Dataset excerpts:
......

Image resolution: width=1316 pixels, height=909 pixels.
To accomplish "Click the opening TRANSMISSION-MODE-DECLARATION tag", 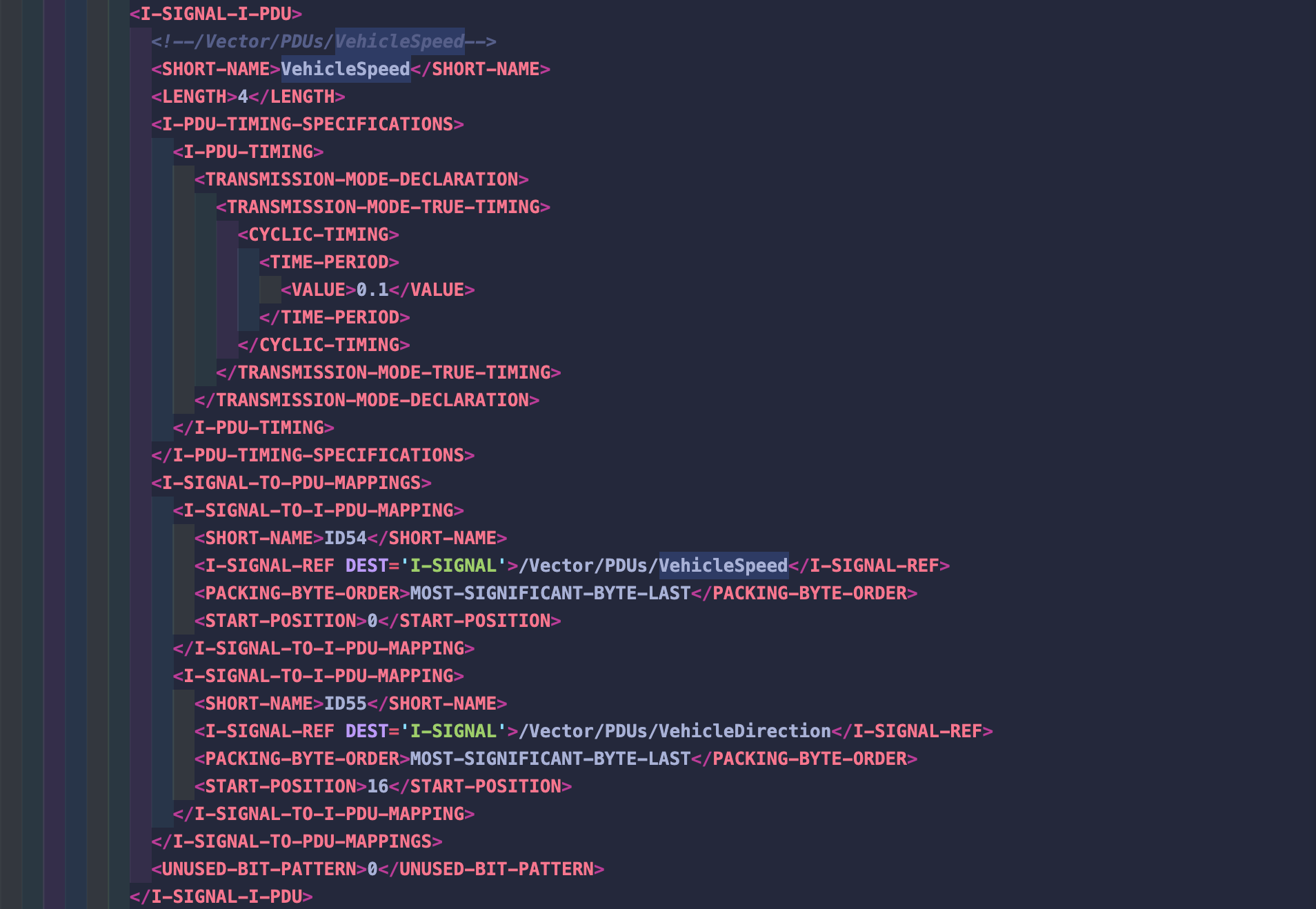I will pyautogui.click(x=361, y=179).
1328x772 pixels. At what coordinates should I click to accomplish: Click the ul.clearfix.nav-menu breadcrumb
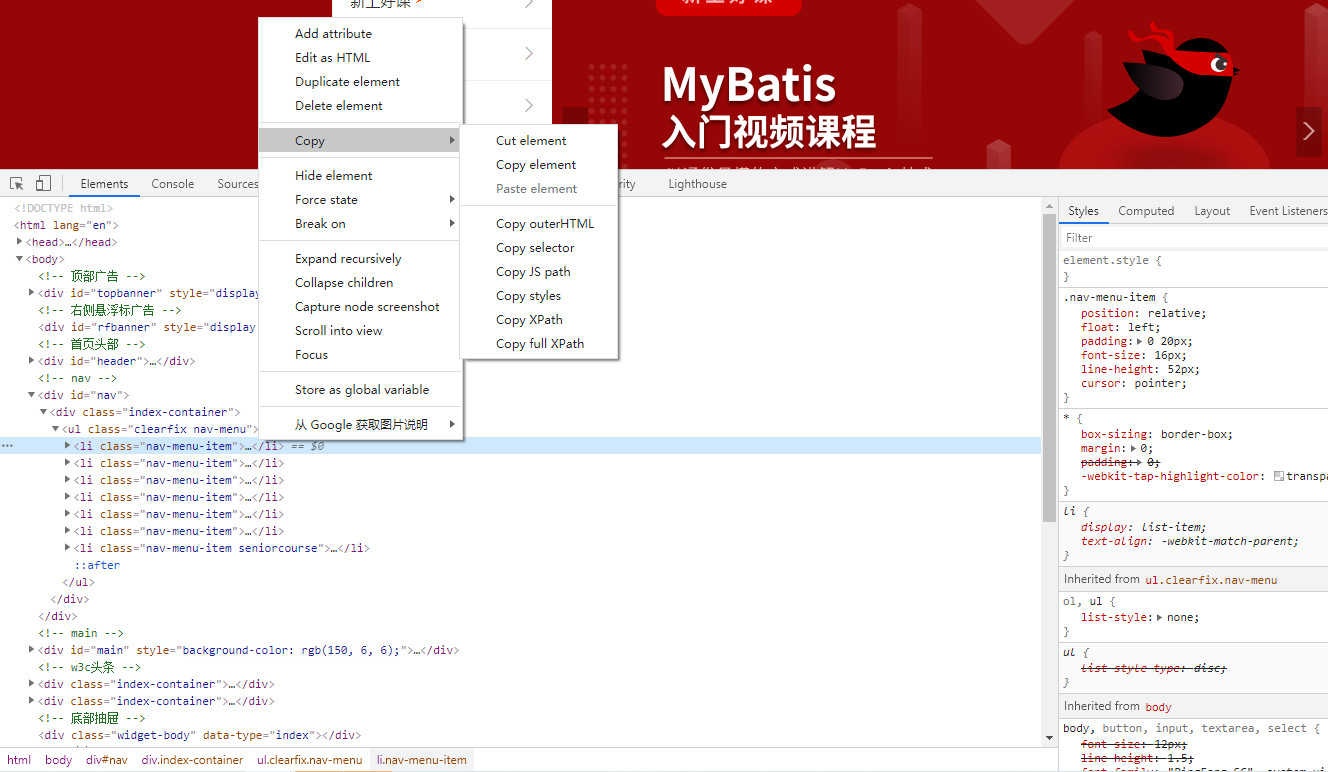coord(309,760)
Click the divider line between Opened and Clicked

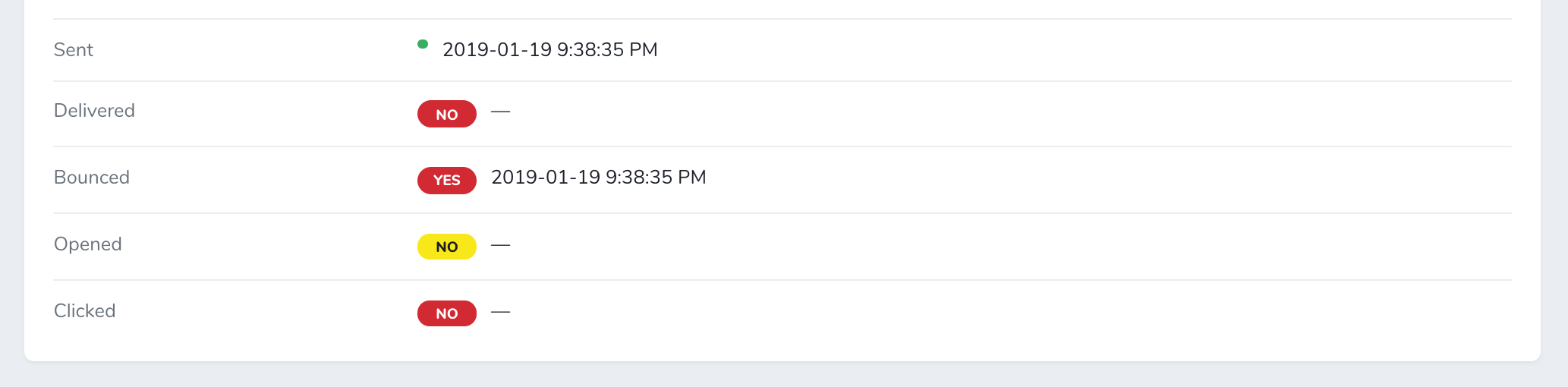tap(782, 280)

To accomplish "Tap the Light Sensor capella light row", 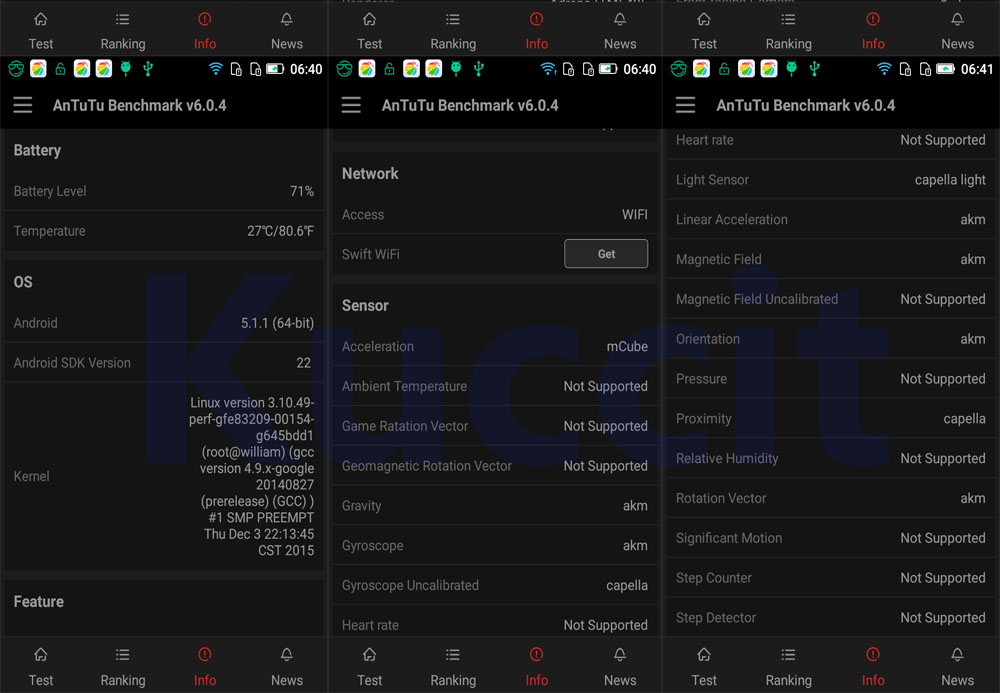I will (x=830, y=180).
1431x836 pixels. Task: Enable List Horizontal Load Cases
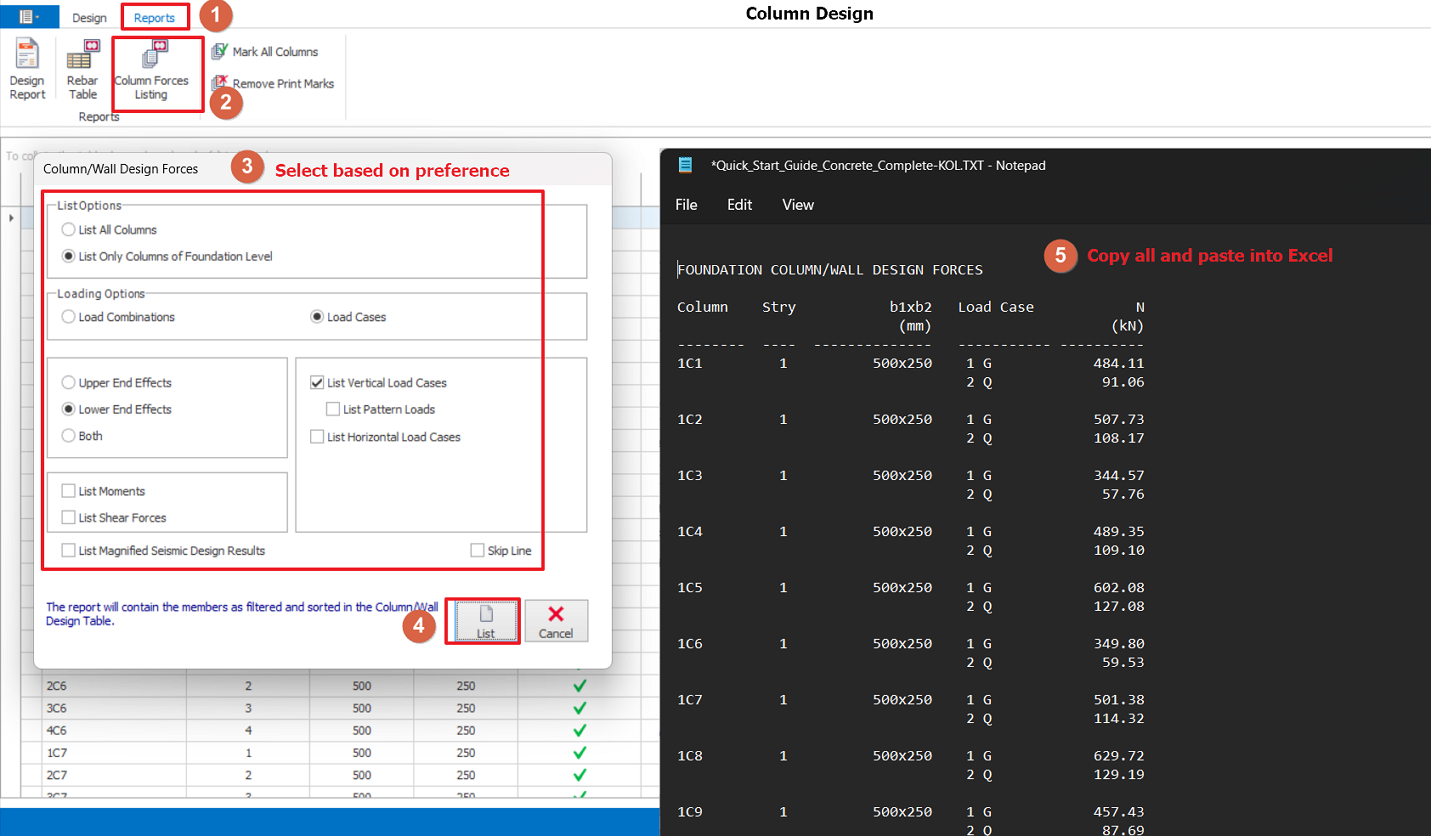click(317, 437)

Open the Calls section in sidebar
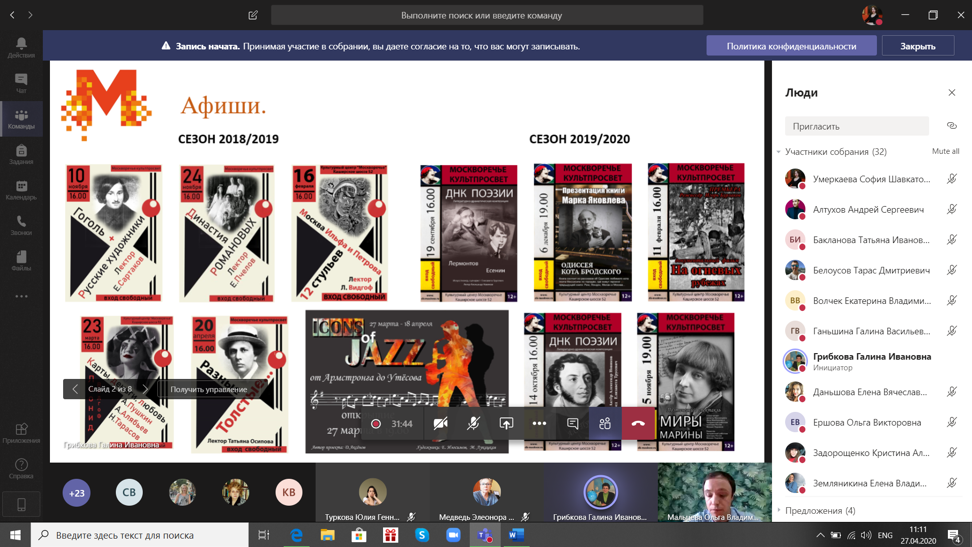point(21,225)
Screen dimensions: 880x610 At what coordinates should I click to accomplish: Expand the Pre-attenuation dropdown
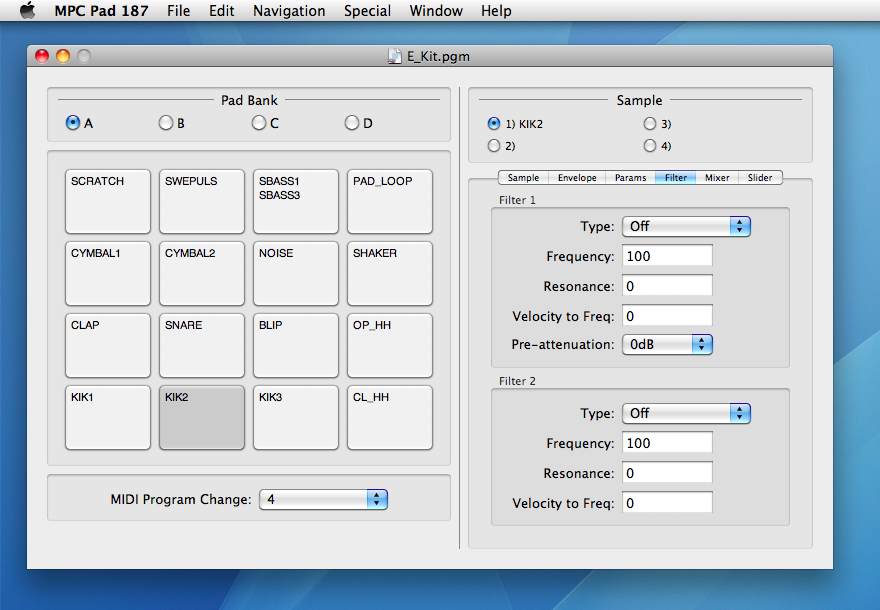click(x=667, y=345)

......

What you are asked to do => The result is an exact copy of the lines from the one holding "Open the Calls section in sidebar" through the final line of the data above, both ends included, minus the pictures.

Result for this task =>
Open the Calls section in sidebar
point(21,225)
Screen dimensions: 880x610 At what coordinates should I click to accomplish: Expand the Pre-attenuation dropdown
click(x=667, y=345)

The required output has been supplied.